Rest Client in VS Code

Description of image

A single application solution for when Postman is one application too many.

Due to the way Azure is delivered for the developer community at my place of work, all Internet facing systems need to be fronted by a Content Delivery Network. To ensure this rule is followed a scan is carried out to find any Public IP's. Any public IP's found which did not follow any form of exception process are passed on to the security team, where a suitable enforcer is dispatched to help the guilty party remediate the situation.

To enable me to do the requisite scan I just needed to make a rest call to the developer's subscription, pulling back any public IP's which may be present and the related resource(s). The requisite rest call was :

1GET https://management.azure.com/subscriptions/{subscriptionId}/providers/Microsoft.Network/publicIPAddresses?api-version=2019-09-01

The only downside was I needed to set values for my clientID, AppID and Client Secret. All of which would be in plain text and at risk of leaking to the big bad world if I didn't secure them. There are several places on the Internet where experts have given their respective take of how to secure this important credential set. Yes I could put them in something like Hashicorp's vault but i'd still need a credential of sort's to pull the information out at the time of consumption within the script

While looking for information on securing the credential set I came across a blog post by Geert. Geert is found over at Mobilefirstcloudfirst.net, in his blog he highlight's using the same Rest client for Visual Studio Code that i'm using. Alas Geert still had the credential set in plain text as part of the Rest client's environment variables.

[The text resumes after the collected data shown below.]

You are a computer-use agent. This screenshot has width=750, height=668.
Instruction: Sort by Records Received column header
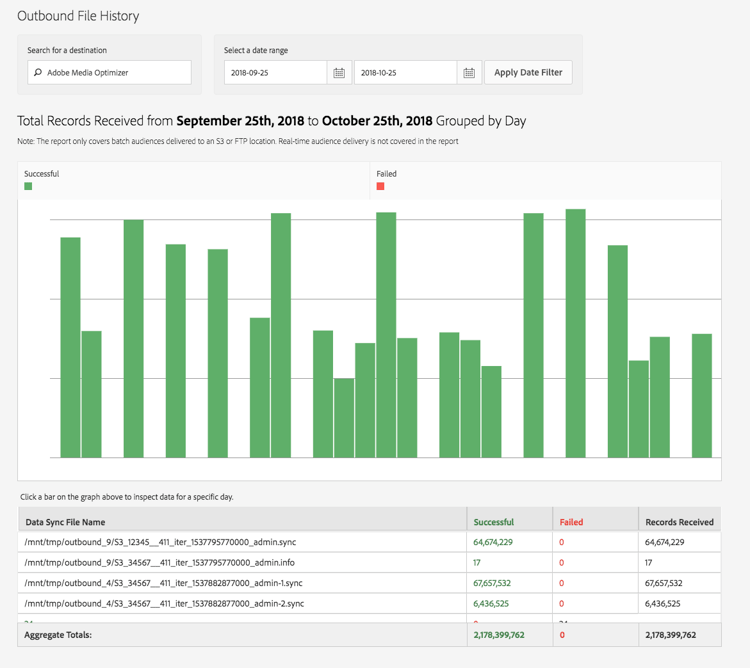click(x=680, y=522)
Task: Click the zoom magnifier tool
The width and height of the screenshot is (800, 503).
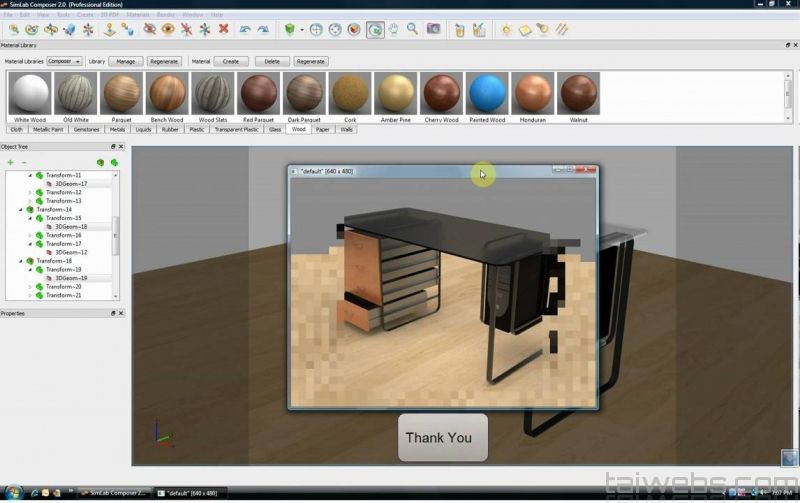Action: click(412, 30)
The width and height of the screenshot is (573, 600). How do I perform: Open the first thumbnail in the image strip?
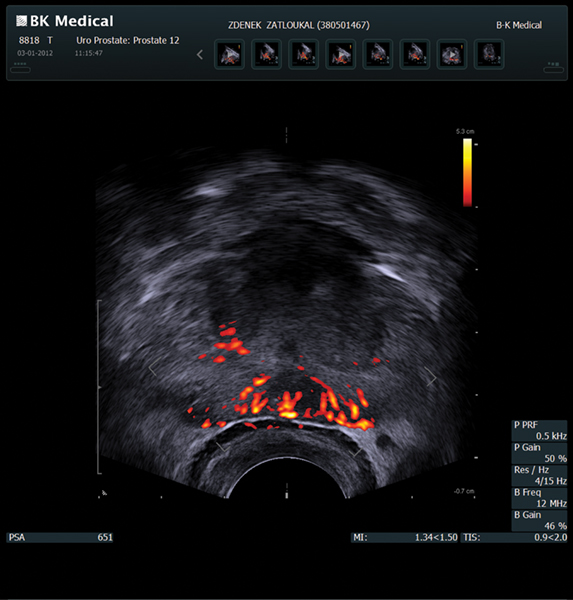click(x=229, y=54)
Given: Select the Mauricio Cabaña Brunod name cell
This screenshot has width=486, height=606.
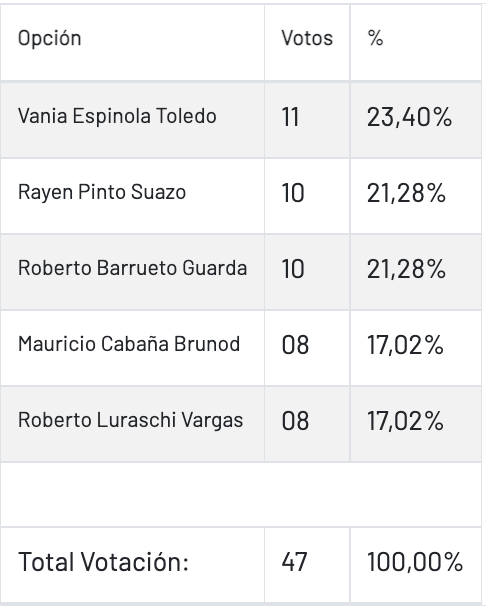Looking at the screenshot, I should click(x=133, y=348).

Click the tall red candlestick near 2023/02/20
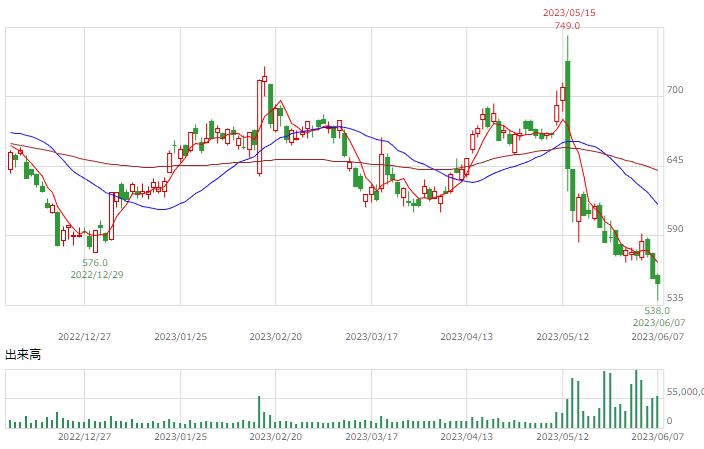(x=260, y=127)
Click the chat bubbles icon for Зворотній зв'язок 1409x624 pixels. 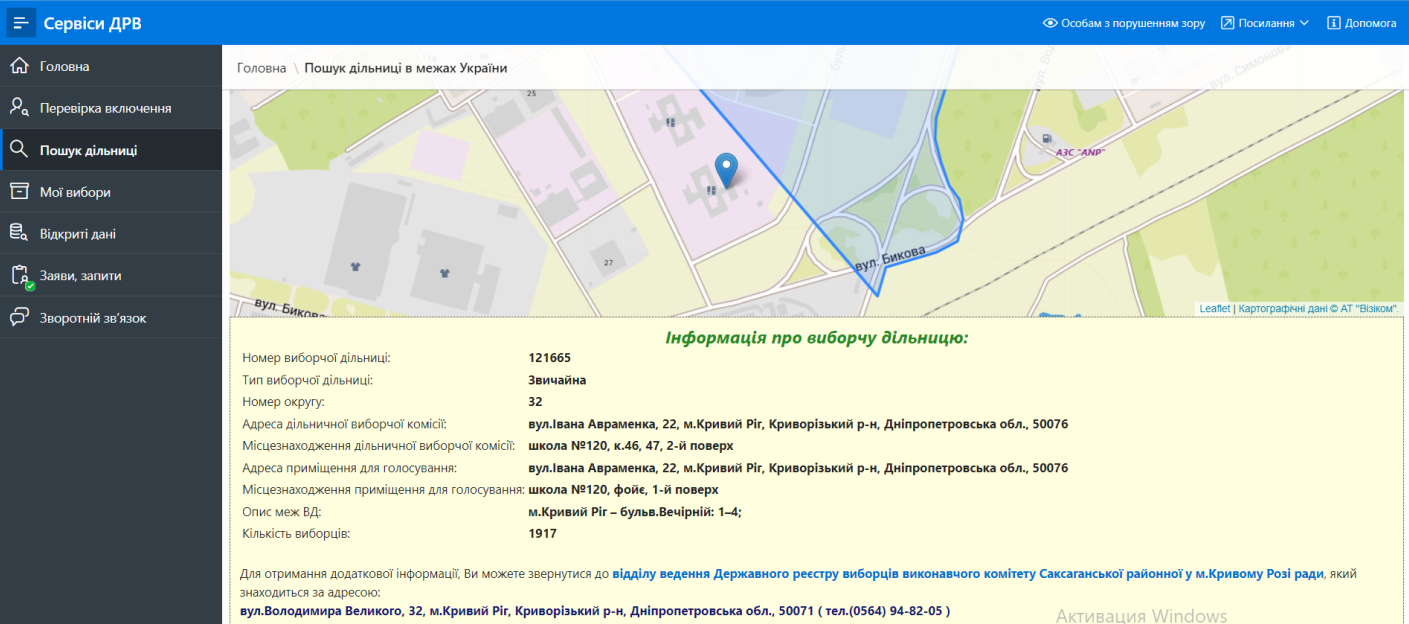pyautogui.click(x=19, y=318)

As I spend most of the day in VS Code, this piqued my interest. I have my VSCode setup so that I'm already connected to the Azure tenant using the 'Azure Account' plugin and i can also use 'az' commands against the subscription using the Azure CLI tools. I just need the script to point to the relevant subscription and pull back my report.

My plan was to use what I had available to me, namely I was already authenticated to Azure so just needed a valid access/bearer token. My script then became one of calling Azure and grabbing the access/bearer token and pushing it out to the VSCode Settings.json file.

 1<#
 2Script Author     : Saquib
 3Script Name       : Get-Token.ps1
 4Script Date       : 20-01-2020
 5Script Purpose    : Get my Access/Bearer token from Azure and push it into the VSCode session environment variables.
 6#>
 7
 8$pathToSettingsFile = "C:\Users\Saquib\AppData\Roaming\Code\User\settings.json"
 9
10Write-Host "Getting Access Token from Azure"
11$Token = az account get-access-token | ConvertFrom-Json
12Write-Host $Token.accessToken
13
14$settingsFile = Get-Content -path $pathToSettingsFile | ConvertFrom-Json
15$settingsFile.'rest-client.environmentVariables'.local.token = $Token.accessToken
16$settingsFile | ConvertTo-Json -depth 32| set-content -path $pathToSettingsFile
17Write-Host "Access Token Stored"
18Exit

Like many colleagues I prefer the ability to click a button to do something, this can be achieved with a task within VSCode. To create a task is simply a matter of creating a file in the .vscode folder called 'tasks.json' with the following contents :

 1{
 2  "version": "2.0.0",
 3  "tasks": [
 4    {
 5      "label": "Get-Bearer",
 6      "type": "process",
 7      "windows": {
 8        "command": "powershell",
 9          "args": [
10            "-ExecutionPolicy",
11            "Unrestricted",
12            "-NoProfile",
13            "-File",
14            "${cwd}/.vscode/Get-Token.ps1"
15          ],
16      },
17      "linux": {
18        // no linux command structure needed unless you are on a Linux machine. In which case
19        // the windows code should run as long as you are running powershell core.
20      },
21      "presentation": {
22          "reveal": "always",
23          "panel": "new"
24      }
25    }
26  ]
27}

then to get the button in the task bar we leverage the tasks plugin by actboy168. Once this is installed you should see Get-Bearer appear in the task bar ( as highlighted by the yellow box in the following graphic )

Task Button

which when clicked upon will grab the access/bearer token and put it into the settings.json file of vscode.

Token in Settings

From here you can consume it as you wish.

To close the loop: using the Rest Client with what we have built so far to get that public IP that should not exist ( and the resource to which it is attached if any as shown on line 23 in the response )

Run Query

There you have it, ensure you are signed into Azure, click the 'Get Bearer' button ( highlighted in red below )

Get Bearer

Within the script click 'Send Request' ( highligted in yellow )

Send Request

Finally we get a response showing the Public IP(s) within the target Subscription.